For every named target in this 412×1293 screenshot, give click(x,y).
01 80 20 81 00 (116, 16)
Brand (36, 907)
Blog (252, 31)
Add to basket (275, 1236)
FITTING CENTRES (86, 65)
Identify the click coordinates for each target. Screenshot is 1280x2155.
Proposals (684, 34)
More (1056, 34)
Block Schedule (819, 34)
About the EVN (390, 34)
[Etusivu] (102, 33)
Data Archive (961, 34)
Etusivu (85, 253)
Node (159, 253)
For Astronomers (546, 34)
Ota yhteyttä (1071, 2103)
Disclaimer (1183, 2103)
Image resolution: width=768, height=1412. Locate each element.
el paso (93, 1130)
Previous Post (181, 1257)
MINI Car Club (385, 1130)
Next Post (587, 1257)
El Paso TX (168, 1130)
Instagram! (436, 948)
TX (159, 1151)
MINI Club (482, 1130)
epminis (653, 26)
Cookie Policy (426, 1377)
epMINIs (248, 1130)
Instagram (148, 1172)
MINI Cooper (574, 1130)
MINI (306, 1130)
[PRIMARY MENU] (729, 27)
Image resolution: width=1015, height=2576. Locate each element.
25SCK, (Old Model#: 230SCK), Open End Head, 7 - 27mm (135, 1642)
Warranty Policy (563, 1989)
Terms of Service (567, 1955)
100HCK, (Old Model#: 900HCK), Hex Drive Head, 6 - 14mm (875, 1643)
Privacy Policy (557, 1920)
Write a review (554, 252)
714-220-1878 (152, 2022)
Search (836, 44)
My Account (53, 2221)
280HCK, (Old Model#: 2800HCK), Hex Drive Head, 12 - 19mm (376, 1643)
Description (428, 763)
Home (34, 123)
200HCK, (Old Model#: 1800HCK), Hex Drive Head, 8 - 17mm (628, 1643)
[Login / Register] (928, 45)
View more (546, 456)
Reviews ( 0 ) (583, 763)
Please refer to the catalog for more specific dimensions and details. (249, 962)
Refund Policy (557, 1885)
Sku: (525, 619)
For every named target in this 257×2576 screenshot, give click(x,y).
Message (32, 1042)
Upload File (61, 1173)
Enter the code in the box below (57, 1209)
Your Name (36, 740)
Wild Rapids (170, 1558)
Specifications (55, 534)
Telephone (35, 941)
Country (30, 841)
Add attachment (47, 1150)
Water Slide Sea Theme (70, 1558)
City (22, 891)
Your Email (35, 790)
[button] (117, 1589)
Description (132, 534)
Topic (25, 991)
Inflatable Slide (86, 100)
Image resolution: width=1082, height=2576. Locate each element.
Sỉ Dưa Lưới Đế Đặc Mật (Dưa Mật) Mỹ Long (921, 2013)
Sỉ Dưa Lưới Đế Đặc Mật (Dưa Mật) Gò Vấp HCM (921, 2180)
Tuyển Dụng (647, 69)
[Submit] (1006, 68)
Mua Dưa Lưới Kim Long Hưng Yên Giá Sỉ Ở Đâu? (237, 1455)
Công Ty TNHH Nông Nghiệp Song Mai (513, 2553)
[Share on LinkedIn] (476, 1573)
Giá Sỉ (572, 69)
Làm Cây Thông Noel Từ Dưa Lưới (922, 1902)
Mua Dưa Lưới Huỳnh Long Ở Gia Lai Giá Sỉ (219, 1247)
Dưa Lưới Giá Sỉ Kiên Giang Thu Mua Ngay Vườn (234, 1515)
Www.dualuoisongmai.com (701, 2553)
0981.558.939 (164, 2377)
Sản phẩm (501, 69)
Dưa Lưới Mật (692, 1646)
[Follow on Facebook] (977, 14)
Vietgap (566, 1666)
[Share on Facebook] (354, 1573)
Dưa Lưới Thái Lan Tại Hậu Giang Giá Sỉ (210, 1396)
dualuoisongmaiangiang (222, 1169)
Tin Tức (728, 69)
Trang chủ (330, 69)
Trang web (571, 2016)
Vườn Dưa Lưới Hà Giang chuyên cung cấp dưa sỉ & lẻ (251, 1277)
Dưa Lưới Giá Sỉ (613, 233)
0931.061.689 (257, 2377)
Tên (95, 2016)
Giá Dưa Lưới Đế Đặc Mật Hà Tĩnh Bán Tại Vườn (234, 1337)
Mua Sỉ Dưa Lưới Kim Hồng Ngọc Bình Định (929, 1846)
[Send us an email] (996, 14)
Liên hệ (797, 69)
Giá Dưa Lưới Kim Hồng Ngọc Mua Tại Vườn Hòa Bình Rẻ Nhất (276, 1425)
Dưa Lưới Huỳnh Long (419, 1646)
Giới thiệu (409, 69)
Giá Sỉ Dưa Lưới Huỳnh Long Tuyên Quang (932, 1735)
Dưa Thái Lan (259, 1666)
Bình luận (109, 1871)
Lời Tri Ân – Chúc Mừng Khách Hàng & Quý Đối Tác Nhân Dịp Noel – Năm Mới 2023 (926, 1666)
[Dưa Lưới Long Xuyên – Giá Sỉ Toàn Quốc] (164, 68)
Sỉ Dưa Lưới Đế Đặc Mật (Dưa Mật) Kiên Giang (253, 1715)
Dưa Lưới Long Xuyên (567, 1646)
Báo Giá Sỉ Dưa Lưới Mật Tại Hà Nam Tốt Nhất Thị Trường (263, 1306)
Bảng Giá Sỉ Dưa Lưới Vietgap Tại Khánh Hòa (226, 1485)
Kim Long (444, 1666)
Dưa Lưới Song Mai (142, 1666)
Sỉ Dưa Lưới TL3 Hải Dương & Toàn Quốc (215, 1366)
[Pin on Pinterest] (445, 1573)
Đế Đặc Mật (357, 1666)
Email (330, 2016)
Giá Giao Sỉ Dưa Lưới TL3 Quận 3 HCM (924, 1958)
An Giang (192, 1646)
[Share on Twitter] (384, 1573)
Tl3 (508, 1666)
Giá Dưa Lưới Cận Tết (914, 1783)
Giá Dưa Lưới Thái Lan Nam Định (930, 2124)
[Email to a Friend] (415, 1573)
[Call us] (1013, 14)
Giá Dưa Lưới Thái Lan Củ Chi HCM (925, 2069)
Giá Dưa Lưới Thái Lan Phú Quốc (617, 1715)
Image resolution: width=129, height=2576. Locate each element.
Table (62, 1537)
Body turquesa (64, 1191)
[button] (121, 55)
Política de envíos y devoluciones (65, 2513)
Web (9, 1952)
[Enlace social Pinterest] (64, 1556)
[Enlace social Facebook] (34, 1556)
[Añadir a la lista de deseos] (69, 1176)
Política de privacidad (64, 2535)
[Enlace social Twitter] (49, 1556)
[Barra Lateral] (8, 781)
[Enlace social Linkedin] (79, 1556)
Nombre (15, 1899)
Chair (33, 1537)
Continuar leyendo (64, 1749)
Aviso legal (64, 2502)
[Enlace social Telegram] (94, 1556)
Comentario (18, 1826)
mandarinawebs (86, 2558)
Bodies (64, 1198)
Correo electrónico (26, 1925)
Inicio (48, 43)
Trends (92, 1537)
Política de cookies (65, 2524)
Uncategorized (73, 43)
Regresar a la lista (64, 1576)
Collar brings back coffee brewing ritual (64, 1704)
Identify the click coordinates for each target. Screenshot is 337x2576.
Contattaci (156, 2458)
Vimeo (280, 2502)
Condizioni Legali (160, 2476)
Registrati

→ **TO DO**: Check each line above for the string "Facebook", then copy the ones that have it.

→ **WRITTEN REPLY**:
[Follow on Facebook] (977, 14)
[Share on Facebook] (354, 1573)
[Enlace social Facebook] (34, 1556)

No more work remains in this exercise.